→ **What this exercise asks**
(A) Return the portion of the passage on mHealth financial models between "Financial models for" and "delivery of services.", inclusive.
(B) Decide whether each statement agrees with the passage on mHealth financial models, answering yes or no and quoting the words of the passage that settle it: (i) The "get" can include political returns. (ii) In-kind contributions are left out of the typical "gives" for mHealth projects. (iii) Calculating the "give" includes the cost of foregoing the next-best opportunity.
(C) Write what comes next in the passage on mHealth financial models, continuing from its final sentence.

→ **Passage to read**
* * * * * * *
Financial models for mHealth rest on the balance of stakeholders’ “gives” and “gets” across the value chain. In our work with mHealth implementers, we define the “get” as the sum of all benefits or value received from the products or services produced and delivered. This includes financial, operational, social, reputational, or political returns. The typical “gets” for mHealth are most often improvements in social and economic outcomes, or increased efficiency and cost savings in the delivery of services.

We define the “give” as the perceived price of products, services, or payments contributed to the value chain. It stands to reason that the calculation of the “give” also includes the cost of foregoing the next-best opportunity, which in resource-constrained environments may even mean doing nothing. For mHealth projects, typical “gives” include outright financing or financial contributions, the cost of component parts or services (including in-kind contributions), the provision of technical or managerial support and training, and costs associated with partnerships or relationship development.
* * * * * * *
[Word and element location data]
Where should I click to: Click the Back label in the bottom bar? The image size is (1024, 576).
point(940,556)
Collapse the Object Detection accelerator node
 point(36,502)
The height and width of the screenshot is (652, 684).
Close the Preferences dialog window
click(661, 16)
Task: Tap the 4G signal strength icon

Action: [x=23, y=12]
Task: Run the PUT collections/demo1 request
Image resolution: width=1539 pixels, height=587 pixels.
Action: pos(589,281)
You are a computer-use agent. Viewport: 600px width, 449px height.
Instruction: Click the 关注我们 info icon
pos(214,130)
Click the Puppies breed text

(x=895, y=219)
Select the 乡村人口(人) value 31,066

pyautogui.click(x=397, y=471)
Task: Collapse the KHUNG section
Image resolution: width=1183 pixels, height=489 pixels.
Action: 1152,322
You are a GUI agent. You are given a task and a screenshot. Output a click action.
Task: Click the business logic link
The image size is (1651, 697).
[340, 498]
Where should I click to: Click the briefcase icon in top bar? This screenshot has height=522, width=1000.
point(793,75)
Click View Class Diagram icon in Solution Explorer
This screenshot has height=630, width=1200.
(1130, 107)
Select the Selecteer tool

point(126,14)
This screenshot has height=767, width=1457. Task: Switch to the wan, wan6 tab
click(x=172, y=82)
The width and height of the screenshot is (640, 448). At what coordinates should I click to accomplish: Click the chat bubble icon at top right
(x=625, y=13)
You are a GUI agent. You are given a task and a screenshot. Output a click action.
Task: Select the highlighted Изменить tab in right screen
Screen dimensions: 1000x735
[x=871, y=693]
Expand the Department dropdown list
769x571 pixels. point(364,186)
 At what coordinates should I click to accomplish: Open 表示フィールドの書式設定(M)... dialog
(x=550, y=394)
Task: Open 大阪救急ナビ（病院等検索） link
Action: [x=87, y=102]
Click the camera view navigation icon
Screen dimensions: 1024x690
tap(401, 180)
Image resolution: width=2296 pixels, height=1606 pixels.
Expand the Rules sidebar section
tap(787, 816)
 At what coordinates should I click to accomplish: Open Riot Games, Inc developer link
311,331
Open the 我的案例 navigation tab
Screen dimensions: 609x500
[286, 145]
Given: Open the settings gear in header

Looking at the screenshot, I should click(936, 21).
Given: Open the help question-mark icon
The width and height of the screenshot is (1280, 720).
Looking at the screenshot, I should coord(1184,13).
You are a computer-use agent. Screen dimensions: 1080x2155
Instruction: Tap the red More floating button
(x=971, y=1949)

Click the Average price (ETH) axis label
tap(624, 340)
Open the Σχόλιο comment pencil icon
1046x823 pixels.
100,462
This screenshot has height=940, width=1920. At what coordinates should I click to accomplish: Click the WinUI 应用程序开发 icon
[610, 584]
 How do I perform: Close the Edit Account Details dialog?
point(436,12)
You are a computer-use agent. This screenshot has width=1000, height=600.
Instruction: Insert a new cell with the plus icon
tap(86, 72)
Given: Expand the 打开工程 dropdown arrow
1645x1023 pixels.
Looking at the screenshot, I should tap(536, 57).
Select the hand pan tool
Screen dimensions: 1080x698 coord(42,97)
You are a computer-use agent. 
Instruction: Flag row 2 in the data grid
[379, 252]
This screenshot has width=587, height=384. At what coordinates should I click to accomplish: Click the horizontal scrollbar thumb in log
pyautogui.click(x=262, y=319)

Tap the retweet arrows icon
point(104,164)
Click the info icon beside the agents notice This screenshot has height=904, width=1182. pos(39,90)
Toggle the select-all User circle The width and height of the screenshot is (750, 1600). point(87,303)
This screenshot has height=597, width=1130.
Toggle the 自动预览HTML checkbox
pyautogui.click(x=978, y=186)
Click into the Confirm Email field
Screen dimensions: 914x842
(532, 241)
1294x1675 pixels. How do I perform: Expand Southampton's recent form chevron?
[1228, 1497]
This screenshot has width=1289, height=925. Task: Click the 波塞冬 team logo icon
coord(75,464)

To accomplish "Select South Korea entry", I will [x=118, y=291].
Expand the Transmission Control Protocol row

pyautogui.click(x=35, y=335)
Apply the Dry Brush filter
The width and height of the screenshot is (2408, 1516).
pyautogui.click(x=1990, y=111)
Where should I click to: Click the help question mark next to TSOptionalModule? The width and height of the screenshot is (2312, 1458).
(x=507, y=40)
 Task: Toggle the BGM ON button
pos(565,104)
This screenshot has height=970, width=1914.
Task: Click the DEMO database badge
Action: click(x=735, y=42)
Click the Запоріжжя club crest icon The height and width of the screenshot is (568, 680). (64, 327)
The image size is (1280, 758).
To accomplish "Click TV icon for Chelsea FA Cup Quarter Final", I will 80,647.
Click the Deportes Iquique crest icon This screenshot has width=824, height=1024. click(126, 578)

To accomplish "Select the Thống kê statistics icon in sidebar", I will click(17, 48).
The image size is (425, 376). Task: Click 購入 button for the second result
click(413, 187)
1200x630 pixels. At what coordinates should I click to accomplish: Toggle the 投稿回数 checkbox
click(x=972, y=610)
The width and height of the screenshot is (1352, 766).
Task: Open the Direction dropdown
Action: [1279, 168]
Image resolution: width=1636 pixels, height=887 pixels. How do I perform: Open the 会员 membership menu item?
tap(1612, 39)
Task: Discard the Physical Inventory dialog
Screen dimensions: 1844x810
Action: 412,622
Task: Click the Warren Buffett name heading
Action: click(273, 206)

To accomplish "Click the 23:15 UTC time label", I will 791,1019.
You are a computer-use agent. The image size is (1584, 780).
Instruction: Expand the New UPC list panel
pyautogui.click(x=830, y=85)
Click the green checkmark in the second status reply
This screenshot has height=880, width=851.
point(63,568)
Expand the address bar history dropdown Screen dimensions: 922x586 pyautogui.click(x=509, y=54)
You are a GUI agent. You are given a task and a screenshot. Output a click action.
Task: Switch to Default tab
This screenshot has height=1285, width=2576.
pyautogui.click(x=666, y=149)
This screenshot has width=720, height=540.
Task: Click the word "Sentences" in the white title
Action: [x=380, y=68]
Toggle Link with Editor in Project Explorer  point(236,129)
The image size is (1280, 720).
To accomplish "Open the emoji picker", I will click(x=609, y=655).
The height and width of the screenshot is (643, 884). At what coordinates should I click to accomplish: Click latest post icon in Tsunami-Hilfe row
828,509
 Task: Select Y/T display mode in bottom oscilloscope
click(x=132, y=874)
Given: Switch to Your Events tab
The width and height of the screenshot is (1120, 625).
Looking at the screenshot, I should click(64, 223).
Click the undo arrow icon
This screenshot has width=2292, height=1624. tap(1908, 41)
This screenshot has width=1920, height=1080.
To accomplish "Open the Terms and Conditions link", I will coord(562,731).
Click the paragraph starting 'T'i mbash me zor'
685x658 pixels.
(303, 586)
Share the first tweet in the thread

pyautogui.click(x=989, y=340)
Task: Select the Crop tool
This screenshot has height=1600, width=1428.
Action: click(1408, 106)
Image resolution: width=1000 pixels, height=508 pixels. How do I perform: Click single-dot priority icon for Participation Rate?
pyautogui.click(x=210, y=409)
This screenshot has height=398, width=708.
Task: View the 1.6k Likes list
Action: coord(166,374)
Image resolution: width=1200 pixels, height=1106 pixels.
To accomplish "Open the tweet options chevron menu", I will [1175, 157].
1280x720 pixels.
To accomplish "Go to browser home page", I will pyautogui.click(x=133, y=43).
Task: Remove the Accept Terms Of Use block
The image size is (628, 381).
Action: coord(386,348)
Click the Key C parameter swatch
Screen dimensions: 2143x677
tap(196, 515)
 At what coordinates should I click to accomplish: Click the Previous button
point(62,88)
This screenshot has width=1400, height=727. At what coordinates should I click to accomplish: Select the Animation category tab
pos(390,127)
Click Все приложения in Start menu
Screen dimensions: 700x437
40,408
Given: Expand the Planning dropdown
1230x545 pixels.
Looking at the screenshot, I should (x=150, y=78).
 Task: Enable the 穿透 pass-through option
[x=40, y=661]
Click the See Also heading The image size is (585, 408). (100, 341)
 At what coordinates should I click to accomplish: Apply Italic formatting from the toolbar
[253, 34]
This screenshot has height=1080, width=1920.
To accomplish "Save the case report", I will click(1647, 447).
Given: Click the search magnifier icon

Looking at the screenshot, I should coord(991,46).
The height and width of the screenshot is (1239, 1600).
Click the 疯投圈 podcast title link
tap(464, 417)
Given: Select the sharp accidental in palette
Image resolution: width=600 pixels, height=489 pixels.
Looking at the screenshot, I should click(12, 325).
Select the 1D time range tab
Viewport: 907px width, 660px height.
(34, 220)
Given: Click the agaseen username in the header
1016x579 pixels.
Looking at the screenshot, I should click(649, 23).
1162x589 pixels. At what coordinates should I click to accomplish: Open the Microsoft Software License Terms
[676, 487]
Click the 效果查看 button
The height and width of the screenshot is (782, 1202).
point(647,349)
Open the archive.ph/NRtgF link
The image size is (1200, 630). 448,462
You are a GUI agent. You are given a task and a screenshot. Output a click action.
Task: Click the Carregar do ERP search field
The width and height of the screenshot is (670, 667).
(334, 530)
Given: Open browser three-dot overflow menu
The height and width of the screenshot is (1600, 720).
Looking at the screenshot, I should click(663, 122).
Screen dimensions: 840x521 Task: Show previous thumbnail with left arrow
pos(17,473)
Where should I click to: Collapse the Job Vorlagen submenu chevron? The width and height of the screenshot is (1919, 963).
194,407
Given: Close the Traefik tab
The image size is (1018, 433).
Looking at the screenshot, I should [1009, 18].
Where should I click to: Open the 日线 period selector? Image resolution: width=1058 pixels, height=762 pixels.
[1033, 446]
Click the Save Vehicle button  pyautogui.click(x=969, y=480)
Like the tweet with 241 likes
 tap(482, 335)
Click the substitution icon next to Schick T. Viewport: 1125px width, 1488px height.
* * * * * * *
→ **Responses by task**
(A)
Financial models for mHealth rest on the balance of stakeholders’ “gives” and “gets” across the value chain. In our work with mHealth implementers, we define the “get” as the sum of all benefits or value received from the products or services produced and delivered. This includes financial, operational, social, reputational, or political returns. The typical “gets” for mHealth are most often improvements in social and economic outcomes, or increased efficiency and cost savings in the delivery of services.

(B)
(i) Yes: "This includes financial, operational, social, reputational, or political returns."
(ii) No: "the cost of component parts or services (including in-kind contributions)"
(iii) Yes: "the calculation of the “give” also includes the cost of foregoing the next-best opportunity"

(C)
Universally, we see that value chain players in any project or industry participate because they believe that what they “get” exceeds what they “give.” If, within a given value chain, all players believe that they get more out of the exchange than they put in, and what they get is greater than what they could get from investing their resources elsewhere, then the model is financially sustainable.

However, assessing an mHealth solution’s value chain cannot be a one-time exercise. Just as health conditions, market environments, and technological capabilities constantly change and evolve, so too must we regularly examine and refresh mHealth models. Regardless of whether value chain players’ incentives are commercial or social—or a mix of the two—the project owner or implementer needs to understand and continually update what those incentives are, and determine how much each value chain member needs to “give” and “get” for the project to sustain. 

To be actionable, this modeling needs to be empirical and take place in a specific local context; it cannot be done theoretically. To help save mHealth from “pilotitis,” funders would be wise to attach capacity building to their dollars, and ensure that mHealth implementers have the skills and operational discipline in place to: 1) ensure there is a viable economic buyer, 2) regularly evaluate the value chain, and 3) measure and promote the “get” to stakeholders.